_Selected passage_
• • •
Sunday, March 23, 2014

Auto - Vectorization with little help from GCC!

This tutorial helps the programmers to benefit the progress of the auto-vectorization algorithms that are implemented in modern compilers, such as gcc. Before you start playing with the vectorization of your code i assume that you don't have any bottleneck in you code (like dynamic memory allocation etc) in the critical path. In this tutorial we will use the gcc 4.4.1, but the same steps can be applied to newer or older versions. 

First of all there are two issues with auto vectorization: 1) gcc must know the architecture (eg what SIMD instructions are available) 2) The data structures must by properly aligned in memory

The first step is to find the architecture of your processor and point it to gcc using the flags -mtune=... / -march=... you specify the architecture.  For example, my laptop is core2Duo so i put -march=core2. You can find more more information hereThe next problem we must solve is knowledge of memory alignment.  You can help the compiler by allocating everything with alignment at least 16 bytes For example: 

1) Initialized static arrays : 

static const uint8_t key_perm[0x40] __attribute__(( aligned(16) )) = { 0x12,... }; 

2) Try to use even space allocate in stack to be aliment (warning: there is a bug with some gcc versions and when running the gcc on cygwin for windows).
• • •
_Extracted entries_
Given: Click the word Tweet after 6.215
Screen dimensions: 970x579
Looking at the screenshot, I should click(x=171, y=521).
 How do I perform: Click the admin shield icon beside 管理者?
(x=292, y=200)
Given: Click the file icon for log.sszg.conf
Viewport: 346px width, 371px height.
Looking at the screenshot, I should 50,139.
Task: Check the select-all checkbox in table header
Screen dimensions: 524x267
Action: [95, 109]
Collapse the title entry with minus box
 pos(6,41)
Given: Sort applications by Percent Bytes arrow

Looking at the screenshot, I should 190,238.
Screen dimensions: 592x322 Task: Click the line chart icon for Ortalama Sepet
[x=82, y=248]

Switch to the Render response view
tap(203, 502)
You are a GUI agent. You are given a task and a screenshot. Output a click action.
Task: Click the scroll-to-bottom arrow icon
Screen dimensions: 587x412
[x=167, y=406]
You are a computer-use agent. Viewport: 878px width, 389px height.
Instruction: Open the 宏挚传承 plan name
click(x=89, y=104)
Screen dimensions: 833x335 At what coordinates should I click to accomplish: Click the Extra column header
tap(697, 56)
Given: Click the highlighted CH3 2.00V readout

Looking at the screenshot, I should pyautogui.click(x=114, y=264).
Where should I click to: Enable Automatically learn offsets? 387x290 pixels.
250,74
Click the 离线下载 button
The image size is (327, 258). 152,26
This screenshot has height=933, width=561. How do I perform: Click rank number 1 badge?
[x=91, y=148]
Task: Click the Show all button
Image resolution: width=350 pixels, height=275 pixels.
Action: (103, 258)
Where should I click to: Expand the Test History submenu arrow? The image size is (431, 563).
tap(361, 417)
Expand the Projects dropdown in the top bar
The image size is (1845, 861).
• • •
_Tasks to perform_
- 1) Format the rows as a numbered list, starting with the line that contains "You are a GUI" and going on through the line that contains "The image size is (327, 258). 152,26". Leave out any blank lines.
- 2) Resume the GCC auto-vectorization tutorial, continuing on from its last sentence.
The tutorial and the rows were taken from unrelated sources.

_Answers below_
- 1)
1. You are a GUI agent. You are given a task and a screenshot. Output a click action.
2. Task: Click the scroll-to-bottom arrow icon
3. Screen dimensions: 587x412
4. [x=167, y=406]
5. You are a computer-use agent. Viewport: 878px width, 389px height.
6. Instruction: Open the 宏挚传承 plan name
7. click(x=89, y=104)
8. Screen dimensions: 833x335 At what coordinates should I click to accomplish: Click the Extra column header
9. tap(697, 56)
10. Given: Click the highlighted CH3 2.00V readout
11. Looking at the screenshot, I should pyautogui.click(x=114, y=264).
12. Where should I click to: Enable Automatically learn offsets? 387x290 pixels.
13. 250,74
14. Click the 离线下载 button
15. The image size is (327, 258). 152,26

- 2)
3) For the dynamic allocation you should use: memalign (or posix_memalign ) instead of malloc.  


For steps 1 and 2 note that recent versions of gcc automatically align the arrays in the memory.
For example: 

$ cat test.c 
#define N 200000
int a[N] __attribute__(( aligned(16) ));
int b[N] __attribute__(( aligned(16) ));
int c[N] __attribute__(( aligned(16) ));

double  f2(){    
        int i;   
        for (i = 0; i < N; i++)       
                a[i] = b[i] + c[i];
        }

$ gcc -O3 -ftree-vectorize -march=core2 -ftree-vectorizer-verbose=1 -c ./test.c 
./test.c:8: note: LOOP VECTORIZED../test.c:6: note: vectorized 1 loops in function.

The verbose flag should give some info of what vectorized and what not. Even if the arrays are declared in stack, gcc is able to vectorize the loop. Checking the size of the object file we have:


$ size test.o    text    data     bss     dec     hex filename     94       0       0      94      5e test.o

94 Bytes of text, not so bad. Now lets make the example more complicated. Note that i use gcc-4.4, the behavior of older versions may be different.


double  f2(int *a, int *b, int *c, int N){    
     int i;   
     for (i = 0; i < N; i++)       
         a[i] = b[i] + c[i];
}



Compiler must solve two issues in the above example: first the number of iterations is unknown and second the pointers a,b, and may be to point on the same memory location. Dependency analysis on pointer is also called alias analysis. Compiling the example we are getting this:


$ gcc -O3 -ftree-vectorize -march=core2 -ftree-vectorizer-verbose=3 -c ./test.c 
./test.c:6: note: vect_model_load_cost: unaligned supported by hardware.
./test.c:6: note: vect_model_load_cost: inside_cost = 2, outside_cost = 0 .
./test.c:6: note: vect_model_load_cost: unaligned supported by hardware.
./test.c:6: note: vect_model_load_cost: inside_cost = 2, outside_cost = 0 .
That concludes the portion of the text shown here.